= Beginning of Section =

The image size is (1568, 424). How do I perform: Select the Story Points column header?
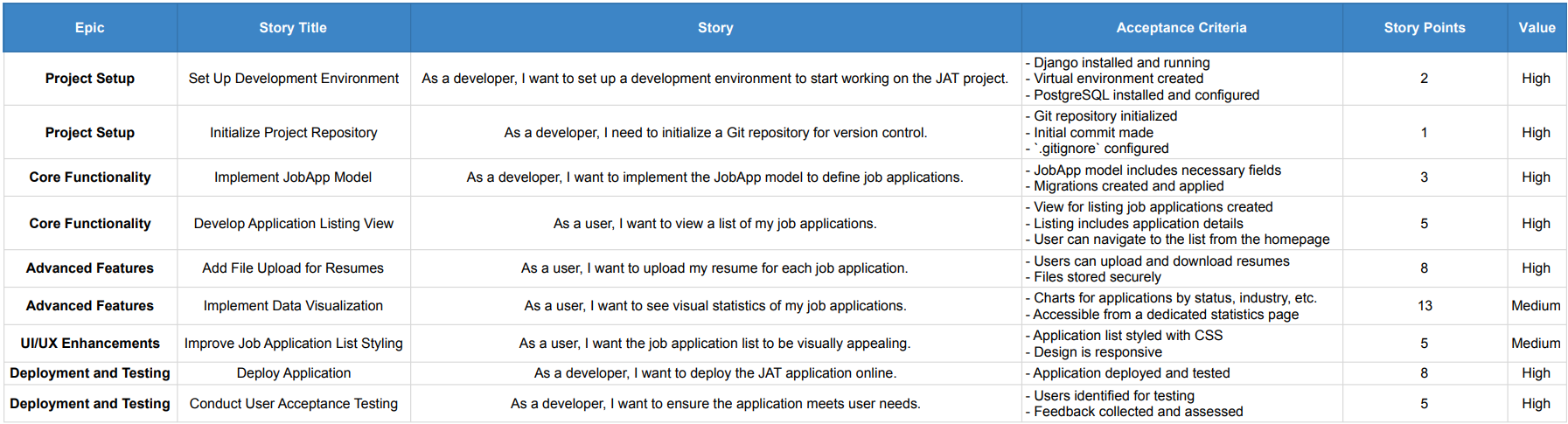(1424, 28)
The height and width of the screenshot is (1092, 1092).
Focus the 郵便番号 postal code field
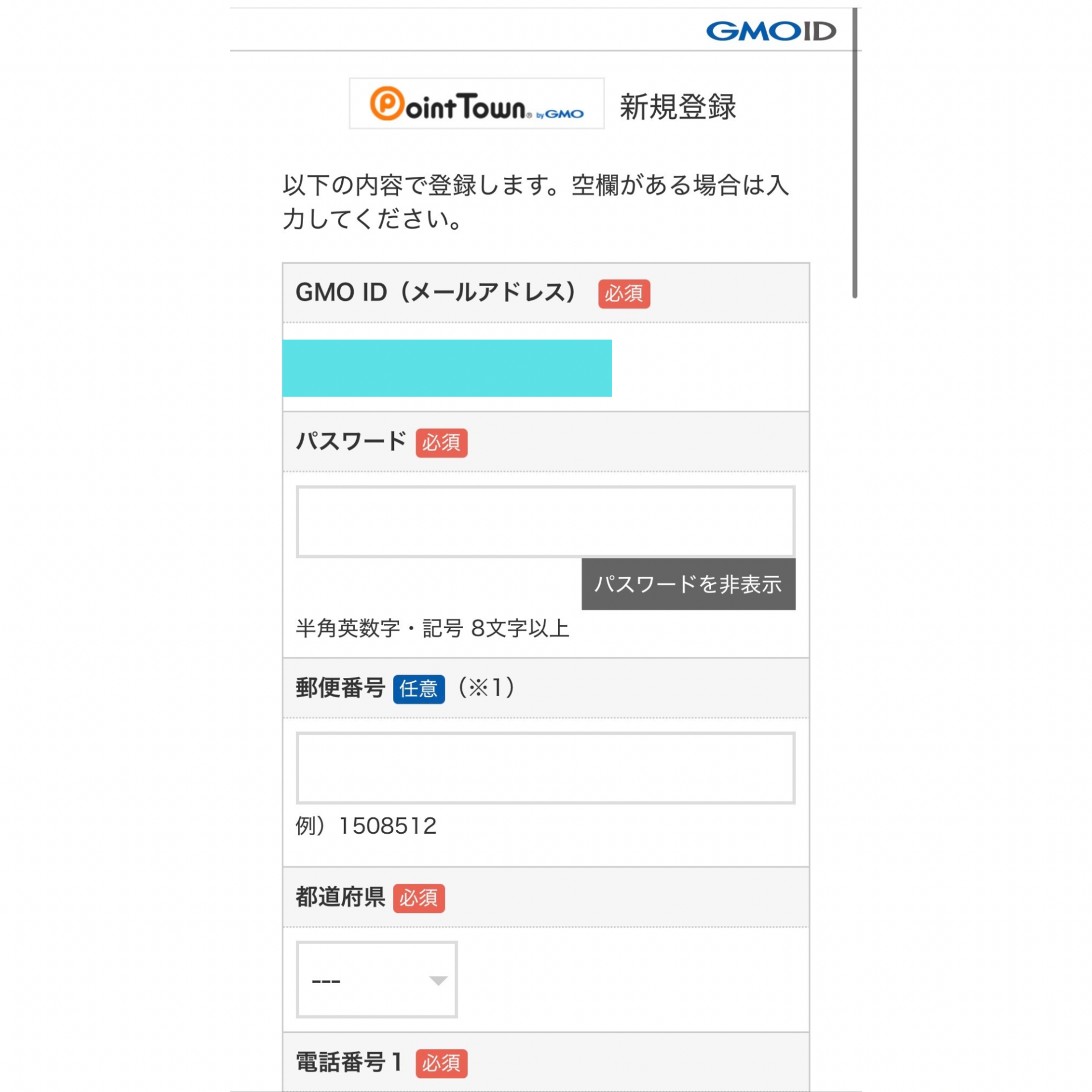(545, 768)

= End of Section =

> BRIEF: Set down all the lines above exactly as they appear, with no pictures.

> EXERCISE RESPONSE:
The image size is (1568, 424). How do I perform: Select the Story Points column header?
(1424, 28)
The height and width of the screenshot is (1092, 1092).
Focus the 郵便番号 postal code field
(545, 768)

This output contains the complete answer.